The fairy tale of Gockel and Hinkel

Raugraf Gockel von Hanau had been chicken minister for the neighboring kings of Gelnhausen . Now, having fallen out of favor, he returns with his wife Hinkel von Hennegau and their daughter Gackeleia to the deserted castle of his ancestors in the deep forest. Sometimes Gockel leaves them alone for a long time. For example, it happens when he saves two mice from the cat. Gockel shows the firstborn king's son, Pfiffi, the prince of Speckelfleck, and his beloved bride Sissy, the prince of Almond Bite, the way home to the city of mice, overgrown by plants. During such an absence, Hinkel and Gackeleia are responsible for the death of Gockel's parent hen Gallina. The main cock Alektryo wants to die on it. Gockel reluctantly beheads his chivalrous cock. From the crop of the dead Alektryo, the gemstone falls from the Solomonis ring , an old family property of the Raugrafen von Hanau. With the gemstone, Gockel fulfills all possible wishes. This is how he regains his prosperity in Gelnhausen. Gackeleia befriends the king's son Kronovus there. The girl is responsible for the loss of the gem. Three old pechers cunningly take hold of the magic stone. Gockel and Hinkel find themselves impoverished at the dilapidated headquarters of the Raugrafen von Hanau and lose their beloved daughter on top of that. Gackeleia, long on the road in search of the magic stone, is not found by the desperate parents. But Gackeleia is lucky. The little mouse couple Prince Pfiffi and Princess Sissy help her out of gratitude. Once again in possession of the magic stone, Gackeleia punishes the Petschierer. The three schemers had, among other things, the expulsion of Gockel from the ministerial office on the conscience. Alektryo comes to life thanks to the magical power of the stone. Gackeleia marries Kronovus and becomes Queen of Gelnhausen. She gives her husband the ring of Solomon. Gackeleia still has one wish. She wants everyone present, including the dear old parents Gockel and Hinkel, to be beautiful, happy children. The wish is instantly fulfilled. Everyone is now sitting around the cock Alektryo. He tells them the story outlined above.

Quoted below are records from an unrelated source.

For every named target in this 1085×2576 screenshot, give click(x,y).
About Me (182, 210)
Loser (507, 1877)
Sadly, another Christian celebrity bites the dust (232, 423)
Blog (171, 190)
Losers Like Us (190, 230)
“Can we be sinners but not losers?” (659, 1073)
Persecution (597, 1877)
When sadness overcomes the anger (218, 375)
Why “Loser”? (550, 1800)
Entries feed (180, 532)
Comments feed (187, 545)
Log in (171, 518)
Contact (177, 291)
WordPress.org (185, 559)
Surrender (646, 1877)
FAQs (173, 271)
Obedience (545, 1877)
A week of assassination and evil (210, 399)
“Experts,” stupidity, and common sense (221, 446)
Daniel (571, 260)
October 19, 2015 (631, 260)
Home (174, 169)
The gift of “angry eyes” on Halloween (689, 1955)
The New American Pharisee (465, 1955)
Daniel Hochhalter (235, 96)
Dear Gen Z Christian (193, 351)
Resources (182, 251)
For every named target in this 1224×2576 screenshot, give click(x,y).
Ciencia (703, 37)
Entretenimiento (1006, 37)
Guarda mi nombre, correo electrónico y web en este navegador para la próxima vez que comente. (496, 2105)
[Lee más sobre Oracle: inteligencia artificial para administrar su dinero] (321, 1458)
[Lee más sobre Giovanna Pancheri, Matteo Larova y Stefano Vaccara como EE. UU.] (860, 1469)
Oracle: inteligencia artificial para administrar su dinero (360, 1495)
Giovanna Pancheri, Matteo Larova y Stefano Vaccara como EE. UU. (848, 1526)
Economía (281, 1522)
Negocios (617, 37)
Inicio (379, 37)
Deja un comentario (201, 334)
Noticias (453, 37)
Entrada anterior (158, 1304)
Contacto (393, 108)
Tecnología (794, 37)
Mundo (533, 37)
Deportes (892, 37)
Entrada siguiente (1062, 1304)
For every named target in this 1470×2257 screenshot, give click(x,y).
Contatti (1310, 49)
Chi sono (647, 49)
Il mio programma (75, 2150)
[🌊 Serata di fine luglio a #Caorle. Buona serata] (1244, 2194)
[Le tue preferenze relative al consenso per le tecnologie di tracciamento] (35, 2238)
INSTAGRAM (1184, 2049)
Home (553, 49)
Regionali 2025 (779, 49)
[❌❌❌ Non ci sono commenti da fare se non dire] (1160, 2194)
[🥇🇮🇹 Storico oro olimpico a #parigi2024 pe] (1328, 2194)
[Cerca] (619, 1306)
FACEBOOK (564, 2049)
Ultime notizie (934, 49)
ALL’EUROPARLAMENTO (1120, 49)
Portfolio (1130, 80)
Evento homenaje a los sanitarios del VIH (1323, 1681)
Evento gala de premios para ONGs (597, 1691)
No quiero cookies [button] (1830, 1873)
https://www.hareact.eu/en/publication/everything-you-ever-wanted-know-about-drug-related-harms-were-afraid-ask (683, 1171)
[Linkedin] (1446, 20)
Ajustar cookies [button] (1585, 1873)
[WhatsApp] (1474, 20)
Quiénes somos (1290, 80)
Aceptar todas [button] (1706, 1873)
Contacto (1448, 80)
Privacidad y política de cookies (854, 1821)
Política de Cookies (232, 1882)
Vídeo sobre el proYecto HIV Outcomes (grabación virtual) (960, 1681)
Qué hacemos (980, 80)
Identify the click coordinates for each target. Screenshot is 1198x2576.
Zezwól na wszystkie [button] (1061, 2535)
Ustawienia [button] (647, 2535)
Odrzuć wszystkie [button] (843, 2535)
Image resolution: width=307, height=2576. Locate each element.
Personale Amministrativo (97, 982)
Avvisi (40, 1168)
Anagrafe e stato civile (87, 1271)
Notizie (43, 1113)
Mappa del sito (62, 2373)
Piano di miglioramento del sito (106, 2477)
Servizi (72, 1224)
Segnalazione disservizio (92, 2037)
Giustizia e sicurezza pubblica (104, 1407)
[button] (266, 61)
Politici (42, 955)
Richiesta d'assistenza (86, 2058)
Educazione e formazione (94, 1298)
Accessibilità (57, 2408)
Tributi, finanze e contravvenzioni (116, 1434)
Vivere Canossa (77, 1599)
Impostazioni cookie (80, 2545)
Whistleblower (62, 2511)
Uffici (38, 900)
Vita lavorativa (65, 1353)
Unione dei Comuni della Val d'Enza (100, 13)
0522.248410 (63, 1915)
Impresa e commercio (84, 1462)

The fairy tale of Komanditchen

Komanditchen is the very beautiful daughter of the wealthy businessman Seligewittibs-Erben und Compagnie . Seligewittib had learned his trade from the merchant Prisius Nisius. Together with his partner Risk, Seligewittib becomes rich as a war profiteer . Both market 6,000 dead oxen. Because of his merits, Seligewittib is ennobled and henceforth calls himself Baron von Ochsenglück. The daughter Komanditchen has not inherited anything from the baron's business acumen. Instead of the speculations of the father, the girl prefers to occupy herself with a book by the blessed mother. The little work is titled “The old-fashioned spray cake”. Men have absolutely no chance at Komanditchen. One noble suitor after another receives a basket from the girl. After all, it becomes too colorful for the baron. He scolds: “If you don't like any of them, bake one for you.” Komanditchen does it. According to the recipe from the mother's book, Prinz Almond Walnut is made. Unfortunately the fairy tale fragment breaks off at this point. The reader is faced with questions - for example: How does the story with the shop Peter end? This son of the former poor country grocer Risk rises up in business under the wing of the baron. Or the next question: How does the story with the little loan end? This daughter of Risk is transformed into a speaking white horse and then into a peacock when her father is still in debt to Seligewittib. With the transformations, Kreditchen can lighten the paternal debt burden a little.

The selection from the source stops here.